The Alameda County Employees’ Retirement Association (ACERA) is preparing a significant overhaul of its $6.6 billion public equity portfolio, shifting towards a more global and actively managed strategy.
The potential restructure would require up to four manager terminations and up to three global equity searches (core, growth, and value styles with 20 per cent allocated to each).
“We’re not getting a lot of bang for our buck – our tracking error is below 1 per cent,” investment officer Stephen Quirk said at an investment committee meeting in July.
The $13.2 billion fund, which provides retirement benefits for public employees in Alameda County, California, has run a largely passive approach since 2018. About 80 per cent of the US equity portfolio is indexed by BlackRock. But in 2024, the US equity portfolio underperformed the Russell 3000 benchmark (22.8 per cent versus 23.8 per cent) thanks to some active, large cap managers underperforming.
The fund’s analysis, in conjunction with investment consultant NEPC, found that many of its current managers have not produced significant positive net excess composite returns since inception, with excess returns ranging from zero to 3.2 per cent. It found only one if its current six managers were high conviction.
The review led to the fund adopting the MSCI ACWI IMI global equity benchmark as its main benchmark, replacing the Russell 3000 for US equities and the MSCI ACWI ex-US IMI benchmark.
“When you implement a global benchmark that’s acknowledging [that] strategically you’re going to recognise the entire [set of global investment] opportunities – that you’re not trying to tilt one way or the other,” Quirk said.
“Then, the benefit of hiring a global manager is you’re outsourcing that decision to them, saying, ‘Hey, we’re not smart enough. We’re paying you active fees. If you guys have a view, you can implement that’.”
The shift recognises the increased globalisation of the economy, markets, and companies, which creates new excess return opportunities for skilled active global managers, according to the fund.
While the new strategy was not made in response to the market turmoil unleashed in April by President Trump’s Liberation Day tariffs, the move aligns with the more bifurcated world that investors are now grappling with.
Active management versus passive
There has been a longstanding trend across the industry towards passive strategies, with institutional investors swayed by lower costs and the difficulty active managers have had in consistently beating benchmarks.
However, ACERA’s research showed a greater dispersion and outperformance in the global equity manager universe than in the US and international large cap equity manager universe, implying an environment more suited to successful active management.
Quirk said its preferred active equity strategy would double tracking error to around 2 per cent, but this would require mitigating underperformance risk by picking the right managers and building a diversified equity portfolio.
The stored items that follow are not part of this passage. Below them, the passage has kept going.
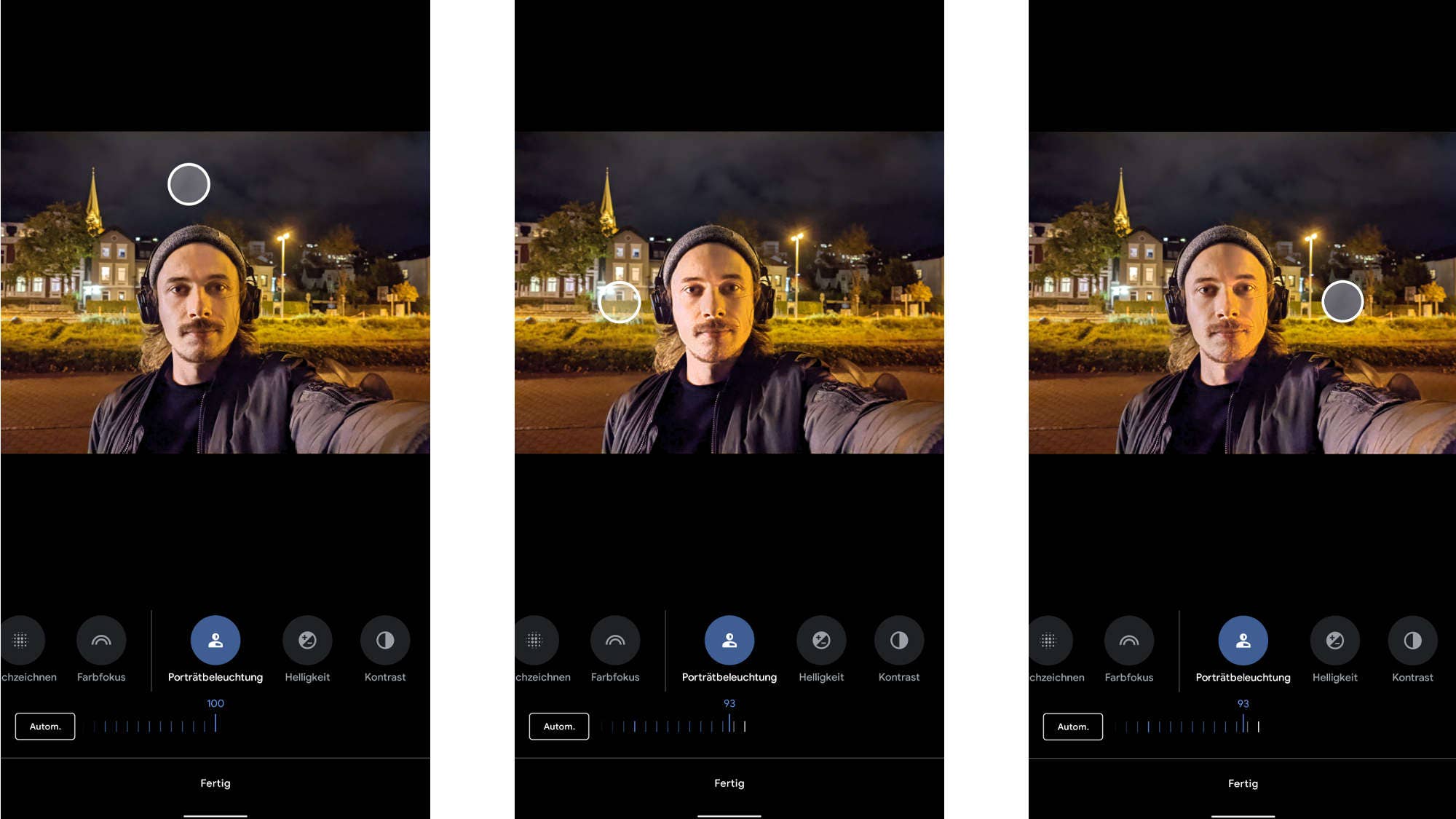The height and width of the screenshot is (819, 1456).
Task: Select Kontrast icon in the middle screenshot
Action: pyautogui.click(x=899, y=640)
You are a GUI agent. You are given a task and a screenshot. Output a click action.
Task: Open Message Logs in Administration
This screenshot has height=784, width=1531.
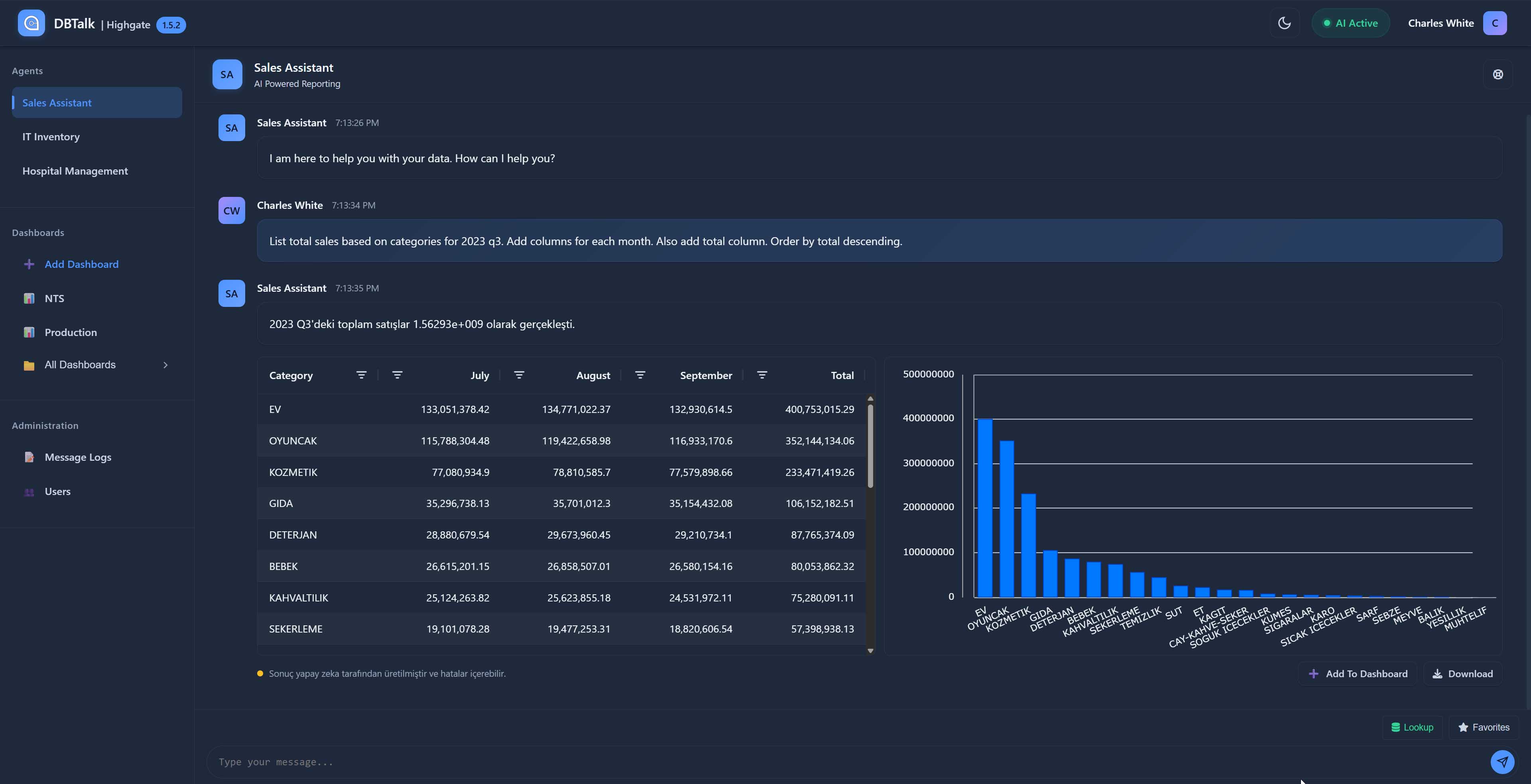click(78, 457)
“All these analyses shows excess return,” he said of the three different models the fund assessed. “The reality is, when you take on risk, you can underperform by a lot as well.”
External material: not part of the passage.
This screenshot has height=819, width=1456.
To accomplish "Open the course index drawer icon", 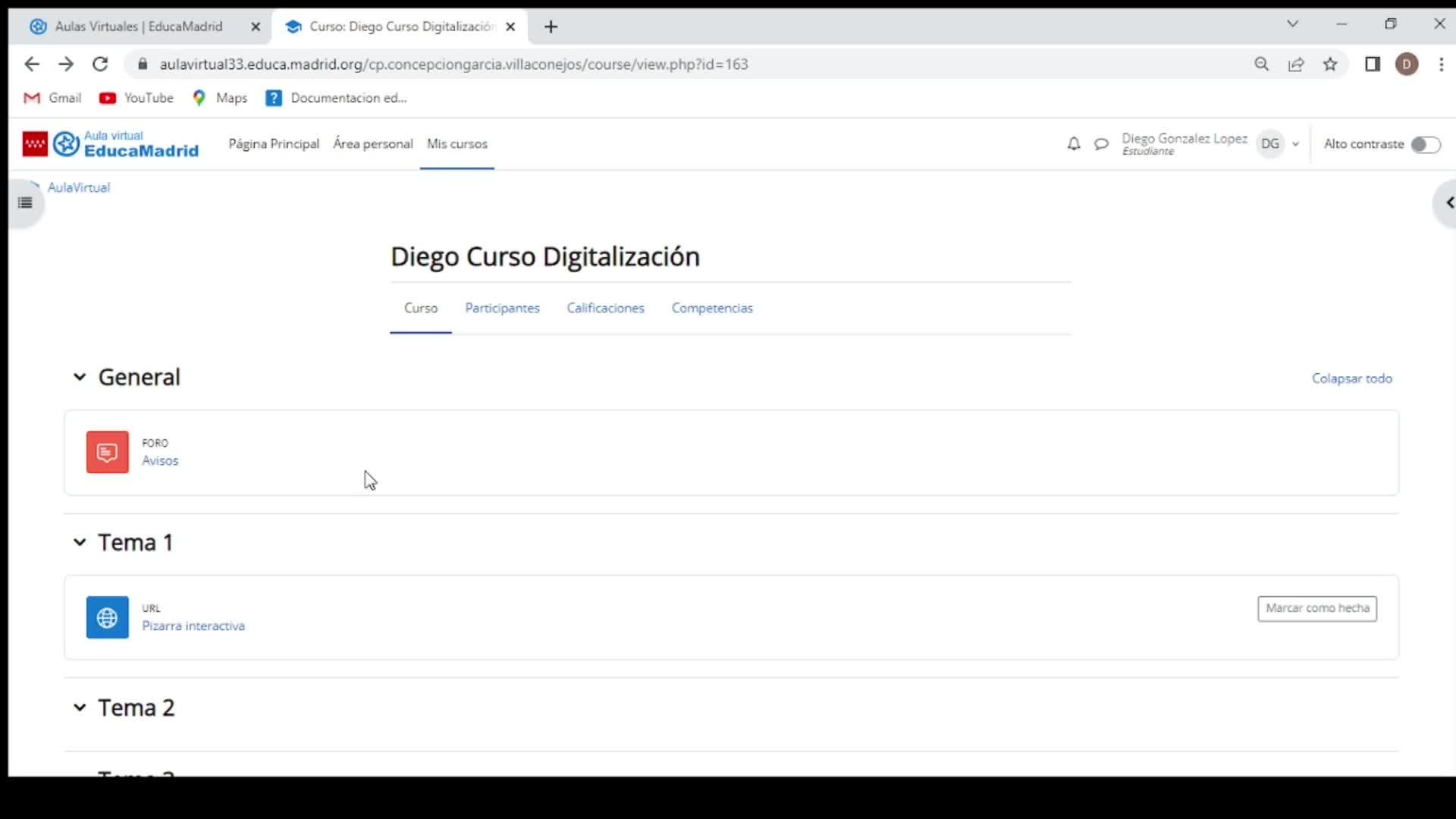I will tap(25, 202).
ACERA’s preferred option (the only option to take tracking error to around the 2 per cent level) involves lowering the current passive allocation from 64 per cent to 20 per cent. A back test showed it would have delivered a 10 per cent annualised return over the decade ended March 31, 2025 compared to its current equity portfolio return of 8.6 per cent.
The equity portfolio represents a substantial shift, although the fund has yet to finalise the decision.
“I understand the transition might be complicated, but the goal is the end product is simpler, higher conviction, and ultimately greater excess returns,” Quirk said. “That’s the number one goal we’re trying to achieve.”
ACERA’s 50.2 per cent portfolio allocation to global equities is slightly overweight compared to its long-term policy target of 48 per cent. It also has an overweight to absolute return strategies (7.9 per cent versus a target of 6 per cent) and an underweight to private credit (4.3 per cent versus 6.8 per cent).
At its most recent August board meeting, the investment team discussed plans to bring its entire portfolio more closer to those targets by redeeming about $174 million from its most liquid absolute return strategies and reallocating it to Loomis Sayles’ fixed income strategy, which it views as having the most similar risk-return characteristics as ACERA’s private credit program.